En terminant, je pose la question suivante : le gouvernement peut- il ou non envisager — si l'affaire était portée devant les tribunaux ou si des mesures judiciaires étaient prises ou encore si des propositions étaient formulées au sujet du S-92 — de relancer cet important appel d'offres, puisque cet achat devra durer de 30 à 40 ans? Selon un certain courant d'opinion, nous n'en sommes pas encore à un point critique. Il reste encore de nombreux rapports satisfaisants à traiter avant d'en arriver là.

Le sénateur Austin : Honorables sénateurs, au sujet de la deuxième partie de la question du sénateur Forrestall, j'espère que le gouvernement agira en fonction des faits; si les faits devaient nous amener à réévaluer le marché, alors nous devrions le faire. À mon avis, toutefois, il n'y a rien en ce sens pour l'instant.

J'apprécie que vous évoquiez l'incident tragique survenu aujourd'hui à bord du NCSM Montréal, qui se trouvait en mer Baltique. Pendant que ce navire effectuait des manoeuvres avec la flotte de l'OTAN, on a constaté que le matelot de 1re classe Robert Leblanc était disparu en mer.

Cela dit, nous avons bénéficié d'une collaboration extraordinaire de la part de nos alliés au cours de nos recherches pour retrouver le matelot Leblanc. Évidemment, tous les sénateurs considèrent qu'il s'agit là d'une tragédie, non seulement pour le matelot lui-même, mais également pour sa famille et pour ses collègues de la Marine.

LE NCSM MONTRÉAL—LA PERTE D'UN MATELOT EN MER

L'honorable Noël A. Kinsella (leader de l'opposition) : Puis-je demander au ministre si le NCSM Montréal transportait un hélicoptère sur son pont d'envol et si cet hélicoptère a participé aux recherches après que l'on se soit rendu compte que le matelot pouvait être passé par-dessus bord?

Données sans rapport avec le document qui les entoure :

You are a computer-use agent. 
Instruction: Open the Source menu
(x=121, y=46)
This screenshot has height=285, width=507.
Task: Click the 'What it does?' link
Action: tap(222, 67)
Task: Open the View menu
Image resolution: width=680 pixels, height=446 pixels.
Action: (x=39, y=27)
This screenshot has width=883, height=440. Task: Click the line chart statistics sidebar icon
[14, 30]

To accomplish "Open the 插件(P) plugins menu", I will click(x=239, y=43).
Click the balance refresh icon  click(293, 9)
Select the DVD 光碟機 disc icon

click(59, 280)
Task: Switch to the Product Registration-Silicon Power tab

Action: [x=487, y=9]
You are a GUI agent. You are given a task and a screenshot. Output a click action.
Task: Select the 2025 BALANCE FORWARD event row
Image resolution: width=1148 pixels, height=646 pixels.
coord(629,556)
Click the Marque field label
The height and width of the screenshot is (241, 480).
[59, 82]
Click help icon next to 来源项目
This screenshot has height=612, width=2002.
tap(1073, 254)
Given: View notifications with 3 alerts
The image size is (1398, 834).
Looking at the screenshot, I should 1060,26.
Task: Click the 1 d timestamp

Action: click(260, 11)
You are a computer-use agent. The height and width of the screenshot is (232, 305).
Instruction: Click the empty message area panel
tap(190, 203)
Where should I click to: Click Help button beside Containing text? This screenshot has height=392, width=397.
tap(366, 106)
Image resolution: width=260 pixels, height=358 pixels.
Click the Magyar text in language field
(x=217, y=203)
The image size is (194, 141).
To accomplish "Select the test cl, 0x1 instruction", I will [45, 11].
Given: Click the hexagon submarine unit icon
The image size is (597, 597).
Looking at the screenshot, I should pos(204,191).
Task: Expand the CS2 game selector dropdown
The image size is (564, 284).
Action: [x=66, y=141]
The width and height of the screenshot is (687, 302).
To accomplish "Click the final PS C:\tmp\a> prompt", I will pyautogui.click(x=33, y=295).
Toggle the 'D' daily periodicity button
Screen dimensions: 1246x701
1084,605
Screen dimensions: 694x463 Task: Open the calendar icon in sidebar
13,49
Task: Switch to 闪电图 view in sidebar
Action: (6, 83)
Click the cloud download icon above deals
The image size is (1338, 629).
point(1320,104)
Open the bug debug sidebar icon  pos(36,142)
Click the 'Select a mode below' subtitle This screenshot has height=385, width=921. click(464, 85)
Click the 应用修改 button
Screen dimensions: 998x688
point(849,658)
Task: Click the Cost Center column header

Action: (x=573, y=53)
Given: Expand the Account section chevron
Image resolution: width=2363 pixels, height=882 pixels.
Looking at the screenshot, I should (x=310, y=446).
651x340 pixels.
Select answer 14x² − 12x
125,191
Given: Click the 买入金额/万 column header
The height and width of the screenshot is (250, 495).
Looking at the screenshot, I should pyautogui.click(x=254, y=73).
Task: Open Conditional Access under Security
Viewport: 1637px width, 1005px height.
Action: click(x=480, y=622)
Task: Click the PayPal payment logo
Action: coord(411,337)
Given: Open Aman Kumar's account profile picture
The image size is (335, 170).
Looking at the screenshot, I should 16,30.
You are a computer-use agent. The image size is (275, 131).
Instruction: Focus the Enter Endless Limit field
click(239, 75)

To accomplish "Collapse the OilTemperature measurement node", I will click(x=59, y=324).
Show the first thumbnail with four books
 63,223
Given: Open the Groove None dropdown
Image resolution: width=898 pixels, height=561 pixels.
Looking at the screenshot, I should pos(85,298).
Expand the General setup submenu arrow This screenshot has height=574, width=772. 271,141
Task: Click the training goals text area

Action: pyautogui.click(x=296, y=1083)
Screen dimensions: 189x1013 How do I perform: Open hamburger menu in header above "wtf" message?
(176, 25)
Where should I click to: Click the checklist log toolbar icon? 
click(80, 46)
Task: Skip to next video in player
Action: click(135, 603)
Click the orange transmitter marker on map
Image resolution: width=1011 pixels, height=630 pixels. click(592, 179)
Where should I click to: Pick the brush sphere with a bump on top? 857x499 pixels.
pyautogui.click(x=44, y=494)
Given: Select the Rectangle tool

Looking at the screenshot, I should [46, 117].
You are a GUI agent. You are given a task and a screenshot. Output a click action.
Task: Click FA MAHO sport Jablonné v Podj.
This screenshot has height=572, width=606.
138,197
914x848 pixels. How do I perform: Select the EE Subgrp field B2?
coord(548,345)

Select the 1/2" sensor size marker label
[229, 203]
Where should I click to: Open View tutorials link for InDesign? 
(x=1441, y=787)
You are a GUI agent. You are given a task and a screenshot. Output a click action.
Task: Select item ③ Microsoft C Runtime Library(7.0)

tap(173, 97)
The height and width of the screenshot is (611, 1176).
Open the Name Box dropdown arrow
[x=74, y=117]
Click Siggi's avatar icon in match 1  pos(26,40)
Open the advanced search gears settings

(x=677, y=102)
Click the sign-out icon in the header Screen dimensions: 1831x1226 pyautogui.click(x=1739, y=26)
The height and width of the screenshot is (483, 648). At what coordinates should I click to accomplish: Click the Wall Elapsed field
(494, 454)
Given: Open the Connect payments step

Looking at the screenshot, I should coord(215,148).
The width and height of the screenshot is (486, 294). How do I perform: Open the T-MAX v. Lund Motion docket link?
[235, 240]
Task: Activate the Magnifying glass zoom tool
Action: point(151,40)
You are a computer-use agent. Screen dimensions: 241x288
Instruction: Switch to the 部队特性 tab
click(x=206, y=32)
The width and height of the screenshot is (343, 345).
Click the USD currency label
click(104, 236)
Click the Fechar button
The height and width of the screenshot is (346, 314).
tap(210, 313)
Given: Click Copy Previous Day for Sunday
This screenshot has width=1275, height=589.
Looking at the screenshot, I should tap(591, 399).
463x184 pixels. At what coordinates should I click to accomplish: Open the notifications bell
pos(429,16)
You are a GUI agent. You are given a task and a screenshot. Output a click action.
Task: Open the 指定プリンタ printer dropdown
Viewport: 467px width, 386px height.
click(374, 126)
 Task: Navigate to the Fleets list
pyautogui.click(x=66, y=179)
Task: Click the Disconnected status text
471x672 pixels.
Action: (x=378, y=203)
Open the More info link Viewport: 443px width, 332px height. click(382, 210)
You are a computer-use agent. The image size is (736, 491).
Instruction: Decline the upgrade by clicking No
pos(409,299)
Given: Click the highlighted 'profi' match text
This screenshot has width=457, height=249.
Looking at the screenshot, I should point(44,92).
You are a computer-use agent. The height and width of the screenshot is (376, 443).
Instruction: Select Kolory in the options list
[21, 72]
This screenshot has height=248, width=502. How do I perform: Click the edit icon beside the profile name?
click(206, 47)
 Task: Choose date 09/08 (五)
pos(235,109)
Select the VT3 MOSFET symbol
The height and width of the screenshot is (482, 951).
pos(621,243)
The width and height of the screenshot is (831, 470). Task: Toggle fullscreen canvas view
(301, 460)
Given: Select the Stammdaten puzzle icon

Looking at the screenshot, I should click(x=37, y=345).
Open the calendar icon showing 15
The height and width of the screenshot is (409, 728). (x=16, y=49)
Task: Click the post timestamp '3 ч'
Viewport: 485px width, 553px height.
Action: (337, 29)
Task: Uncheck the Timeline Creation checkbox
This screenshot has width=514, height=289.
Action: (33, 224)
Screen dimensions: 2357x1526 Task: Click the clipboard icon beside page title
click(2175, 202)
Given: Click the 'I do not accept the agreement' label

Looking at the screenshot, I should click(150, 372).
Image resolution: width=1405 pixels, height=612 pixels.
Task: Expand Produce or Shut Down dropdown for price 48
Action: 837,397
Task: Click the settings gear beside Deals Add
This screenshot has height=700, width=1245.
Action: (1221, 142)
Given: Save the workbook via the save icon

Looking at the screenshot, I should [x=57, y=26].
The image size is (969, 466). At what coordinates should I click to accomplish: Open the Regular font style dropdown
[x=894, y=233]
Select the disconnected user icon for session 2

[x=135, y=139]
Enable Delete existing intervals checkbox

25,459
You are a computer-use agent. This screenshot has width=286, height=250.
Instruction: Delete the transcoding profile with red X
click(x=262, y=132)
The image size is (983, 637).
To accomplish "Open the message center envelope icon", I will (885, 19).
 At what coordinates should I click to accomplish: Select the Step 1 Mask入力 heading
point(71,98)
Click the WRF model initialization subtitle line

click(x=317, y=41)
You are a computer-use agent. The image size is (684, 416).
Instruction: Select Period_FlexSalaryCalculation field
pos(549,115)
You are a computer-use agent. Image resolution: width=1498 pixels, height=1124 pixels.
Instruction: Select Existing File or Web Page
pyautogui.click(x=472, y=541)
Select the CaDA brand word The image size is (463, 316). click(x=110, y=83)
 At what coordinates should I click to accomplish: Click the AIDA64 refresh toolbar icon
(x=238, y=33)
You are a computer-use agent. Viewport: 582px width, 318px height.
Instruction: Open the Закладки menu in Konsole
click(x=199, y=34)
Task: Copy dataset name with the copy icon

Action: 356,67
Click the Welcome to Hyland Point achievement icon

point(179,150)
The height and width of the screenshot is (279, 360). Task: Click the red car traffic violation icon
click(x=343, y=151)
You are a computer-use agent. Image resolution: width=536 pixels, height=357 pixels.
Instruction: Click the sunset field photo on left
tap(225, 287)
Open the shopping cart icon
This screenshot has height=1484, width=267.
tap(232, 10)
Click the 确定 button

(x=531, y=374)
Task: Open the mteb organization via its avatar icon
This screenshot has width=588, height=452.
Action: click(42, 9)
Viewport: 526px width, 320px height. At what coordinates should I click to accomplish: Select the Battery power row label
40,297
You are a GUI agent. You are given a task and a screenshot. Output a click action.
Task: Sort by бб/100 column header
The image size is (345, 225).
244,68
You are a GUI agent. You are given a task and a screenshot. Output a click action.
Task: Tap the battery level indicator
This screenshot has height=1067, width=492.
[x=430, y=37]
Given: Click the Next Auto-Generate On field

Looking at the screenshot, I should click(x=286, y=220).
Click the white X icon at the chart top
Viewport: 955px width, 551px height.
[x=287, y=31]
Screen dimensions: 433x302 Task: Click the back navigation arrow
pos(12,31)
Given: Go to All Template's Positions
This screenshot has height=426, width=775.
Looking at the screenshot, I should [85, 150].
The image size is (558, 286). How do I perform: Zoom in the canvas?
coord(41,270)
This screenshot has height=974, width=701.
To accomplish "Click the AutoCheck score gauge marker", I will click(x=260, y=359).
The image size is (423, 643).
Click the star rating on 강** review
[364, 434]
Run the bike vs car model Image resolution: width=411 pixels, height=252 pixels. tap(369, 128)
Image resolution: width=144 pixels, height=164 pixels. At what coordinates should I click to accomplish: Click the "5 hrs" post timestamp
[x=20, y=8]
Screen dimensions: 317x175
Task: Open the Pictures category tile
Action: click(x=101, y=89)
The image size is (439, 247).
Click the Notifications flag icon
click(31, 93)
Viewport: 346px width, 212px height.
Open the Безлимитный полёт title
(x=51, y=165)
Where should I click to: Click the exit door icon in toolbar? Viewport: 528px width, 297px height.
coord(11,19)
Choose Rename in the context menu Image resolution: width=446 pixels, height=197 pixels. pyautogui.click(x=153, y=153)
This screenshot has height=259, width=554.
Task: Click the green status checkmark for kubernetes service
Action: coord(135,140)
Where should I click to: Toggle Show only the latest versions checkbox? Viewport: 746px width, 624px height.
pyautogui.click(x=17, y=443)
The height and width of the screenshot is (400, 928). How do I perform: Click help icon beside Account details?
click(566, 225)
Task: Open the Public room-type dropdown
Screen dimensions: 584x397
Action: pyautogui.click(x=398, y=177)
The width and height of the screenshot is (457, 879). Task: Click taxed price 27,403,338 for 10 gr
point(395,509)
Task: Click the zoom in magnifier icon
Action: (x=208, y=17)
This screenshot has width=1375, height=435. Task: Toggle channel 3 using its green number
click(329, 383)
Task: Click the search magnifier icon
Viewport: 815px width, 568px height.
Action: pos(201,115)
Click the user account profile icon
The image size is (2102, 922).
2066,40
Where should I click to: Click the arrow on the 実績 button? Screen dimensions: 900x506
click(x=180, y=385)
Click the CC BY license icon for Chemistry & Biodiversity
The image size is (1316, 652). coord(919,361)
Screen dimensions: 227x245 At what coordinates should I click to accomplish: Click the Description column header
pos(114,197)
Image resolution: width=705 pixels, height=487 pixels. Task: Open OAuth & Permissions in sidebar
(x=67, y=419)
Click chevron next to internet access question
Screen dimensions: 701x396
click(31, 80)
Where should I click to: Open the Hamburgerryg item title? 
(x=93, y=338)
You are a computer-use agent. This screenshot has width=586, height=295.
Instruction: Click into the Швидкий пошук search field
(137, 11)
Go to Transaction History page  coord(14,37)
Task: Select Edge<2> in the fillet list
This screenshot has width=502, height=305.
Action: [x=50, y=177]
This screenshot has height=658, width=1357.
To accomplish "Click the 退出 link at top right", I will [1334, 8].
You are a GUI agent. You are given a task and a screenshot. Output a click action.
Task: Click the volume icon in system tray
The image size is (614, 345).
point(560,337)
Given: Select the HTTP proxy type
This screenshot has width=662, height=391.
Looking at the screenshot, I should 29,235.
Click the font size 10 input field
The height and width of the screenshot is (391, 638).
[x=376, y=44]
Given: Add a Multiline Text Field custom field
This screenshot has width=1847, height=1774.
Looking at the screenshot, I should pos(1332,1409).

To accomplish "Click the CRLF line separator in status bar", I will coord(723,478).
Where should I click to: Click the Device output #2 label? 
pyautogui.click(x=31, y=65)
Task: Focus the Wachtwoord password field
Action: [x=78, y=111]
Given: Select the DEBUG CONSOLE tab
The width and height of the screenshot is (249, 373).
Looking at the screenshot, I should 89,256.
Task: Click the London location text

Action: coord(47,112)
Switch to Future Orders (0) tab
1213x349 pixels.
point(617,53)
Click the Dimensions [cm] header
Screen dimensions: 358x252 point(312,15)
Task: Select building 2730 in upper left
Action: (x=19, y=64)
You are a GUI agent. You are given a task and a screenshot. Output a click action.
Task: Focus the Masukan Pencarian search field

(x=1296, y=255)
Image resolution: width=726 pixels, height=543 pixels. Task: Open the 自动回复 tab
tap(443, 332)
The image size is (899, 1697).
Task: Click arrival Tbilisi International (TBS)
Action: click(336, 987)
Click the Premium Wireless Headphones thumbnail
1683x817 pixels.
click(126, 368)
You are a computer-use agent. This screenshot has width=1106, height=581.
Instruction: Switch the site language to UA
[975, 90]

L'honorable Jack Austin (leader du gouvernement) : J'obtiendrai ces renseignements et je vous les communiquerai demain, sénateur Kinsella.

VISITEUR DE MARQUE

Son Honneur la Présidente intérimaire : Honorables sénateurs, je vous souligne la présence à notre tribune d'une ancienne collègue, l'honorable Lois Wilson. Nous sommes heureux de vous revoir.

(1420)

[Français]

RÉPONSES DIFFÉRÉES À DES QUESTIONS ORALES

L'honorable Bill Rompkey (leader adjoint du gouvernement) : Honorables sénateurs, j'ai l'honneur de déposer trois réponses différées à des questions posées au Sénat. La première est en réponse à une question posée au Sénat le 30 novembre 2004 par le sénateur Keon concernant l'élimination de la pauvreté chez les enfants.

[Traduction]

J'ai une deuxième réponse différée qui concerne une question orale posée au Sénat le 23 novembre par le sénateur Tkachuk au sujet des liens des administrations portuaires avec les sociétés appartenant à la famille du premier ministre.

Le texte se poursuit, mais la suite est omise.